This article is from the archive of The New York Sun before the launch of its new website in 2022. The Sun has neither altered nor updated such articles but will seek to correct any errors, mis-categorizations or other problems introduced during transfer.
President Bush yesterday put the government takeover of AIG and Fannie Mae in the category of actions that “improve investor confidence.” Count us — and more than a few AIG and Fannie Mae shareholders — as skeptical. One measure will be whether AIG shareholders vote to approve the deal at an upcoming, yet to be scheduled meeting. At least they, unlike Fannie Mae shareholders, are being given the courtesy of a vote before about 80% of their company is taken by the federal government.
Not that there aren’t some similarities between the cases of the two companies being Paulsonized. In both cases, regulators offered shifting stories, first denying that they planned to intervene, then plunging in. If the point had been to inspire confidence in the market, the mere tender of a federal intervention offer to shareholders would have had the same effect as an actual takeover. The boards or shareholder representatives could have had time to weigh some other options — for example, a rights offering, under which current shareholders could have participated along side the federal government, on the same terms. Or they could have negotiated with the Treasury secretary, Henry Paulson, for the right to get at least some of their company returned to them if they paid back the loan with interest.
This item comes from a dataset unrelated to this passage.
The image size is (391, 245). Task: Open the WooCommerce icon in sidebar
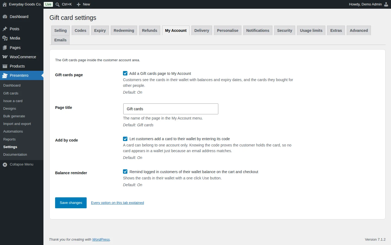click(5, 57)
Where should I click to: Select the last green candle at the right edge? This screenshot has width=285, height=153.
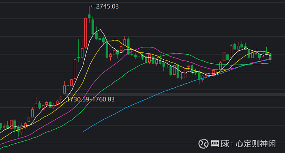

In the AIG case, a board made a decision in a matter of hours to transfer about $25 billion in value — based on present uncertain market values — from the shareholders to the federal government. Was there a “fairness opinion” of the sort usually required in such a deal? We called the company yesterday afternoon to find out and were told we were the first to have asked. It’s possible shareholders might have even fared better in a bankruptcy than in the federal deal. They will have a chance to vote on the matter, a fact that has not been widely appreciated in the press coverage or even on Wall Street.
The argument gets made, “to hell with the shareholders — they made a lot of money over the years but allowed their managements to mismanage these companies into the ground.” Well, we wouldn’t want to generalize too much about this series of takeovers, but in both the cases of AIG and Fannie, the set of shareholders whose property was taken by the government is not necessarily the same set that owned it in the past. And in any case, since when is the fact that a company made a lot of money in the past a valid excuse for the government to take it over when it falls upon hard times?
There have been plenty of warnings about how these deals may expose the taxpayers to risk, but it looks to us like the taxpayers got terms that would be envied by any leveraged buyout operator with the capital to do them. Only someone using — or abusing — government power could have gotten such terms. But if a “good deal” for the taxpayers comes at the expense of the shareholders — and, in Fannie’s case, even without a chance to let the shareholders vote for themselves on whether it is a good deal for them — the broader goal of improving investor confidence may yet prove elusive. At least in the AIG case the shareholders will have a chance to decide for themselves whether they want to give 80% of their company to the government. The longer the vote, which has yet to be scheduled, is delayed, the more the market may improve to the point where AIG doesn’t need the federal help, and can disapprove the deal without being forced into bankruptcy. It may be the second most-interesting election for this fall.